In the past I have often gone so far in presentations in Amsterdan, Japan, Sweden, and France to have bilingual slides, and to try to say a few phrases in the language.

This has the additional fun benefit where I have gotten typically subdued audiences in places like Japan to smile and laugh, given my pronunciation deficiencies. In its own way the effort is still very much appreciated, in a manner that they might not express if my pronunciation was perfect.

I have heard many theories about why this might be the case, and even in the most cynical light (explicit reminded that the natives know the language best) the appreciation is there.

I was reminded of a bit from an episode of the TV show Angel:

GWEN: And if that means we do it the hard way… {She starts to remove her gloves}
GUNN: Uh-uh. Keep your mittens on, sparky.
GUNN: {calls out} Morimoto-san!
{Morimoto looks over and acknowledges him and Gunn bows and greets him in Japanese. Surprised, Morimoto rattles off a rapid-paced Japanese response.}
GUNN: Sorry, didn’t follow that last bit. Shot my entire Japanese vocabulary when I said hello.
MORIMOTO: The gesture is still appreciated.

And it really is. A simple gesture can go a long way here - even if it is just to greet and say good evening.

or to say Je suis prêt....

Now the missing accent is something I'll talk about another time. Stay tuned. :-)

 

1 - The Gerry she is referring to is Gerry Leonard, who is touring with her right now in Europe.
2 - French for "I'm ready!" ³
3 - Actually it technically should be "Je suis prêt!", I think. But you know we aren't so much with the diacritics here in the US.
4 - French for "With Pleasure!"

 

This blg broiught to you by ê (U+00ea, aka LATIN SMALL LETTER E WITH CIRCUMFLEX)


# XBR on 31 Oct 2008 6:40 PM:

Hi Dear Mr Michael ! Happy Halloween !

I like your blog. and read carefully all your posts about Font and Language problem of Windows. especially about Uyghur, For I am just one of them.
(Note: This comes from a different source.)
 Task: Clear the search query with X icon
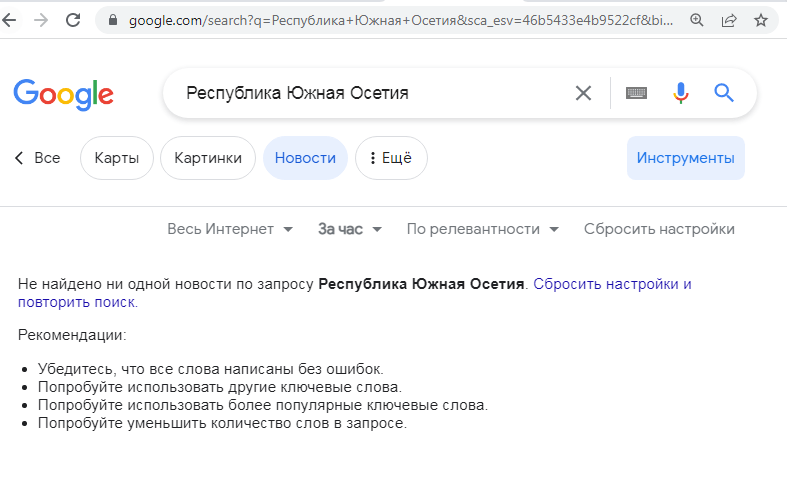583,93
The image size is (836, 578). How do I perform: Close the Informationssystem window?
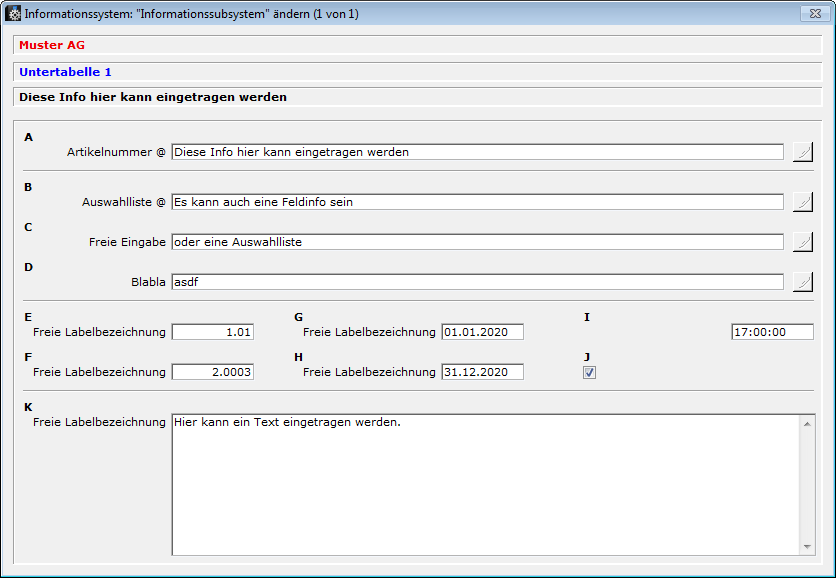[x=812, y=14]
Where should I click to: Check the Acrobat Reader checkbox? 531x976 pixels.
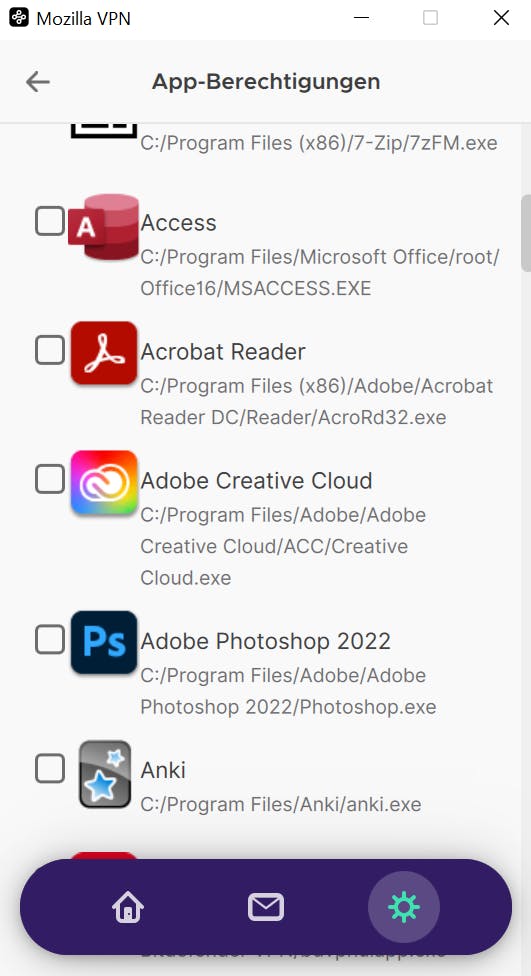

   I thank you for your hard work on these topics, and wish you be happy and healthy ! Give us more glorious idea !

  - Thank you !

# Eynek.Uyghur on 31 Oct 2008 7:40 PM:

Hi Michael,

Happy Halloween!

We are talking about you these days :) ! All are good words for your did in Uyghur language. Thank you!

# Michael S. Kaplan on 3 Nov 2008 11:06 AM:

I must admit to curiosity -- where are all of these Uyghur conversations happening about me? Is it people talking in person, or email, or a distribution list, or a web site?

# Ice on 3 Nov 2008 5:12 PM:

Well, still makes me wonder how prêt came to mean 'ready'  

Since, we all know that the circumflex just means an elision of a letter (here, the original word was prest [see Spanish prestar; English prest]) which means loan (n) or loan(v).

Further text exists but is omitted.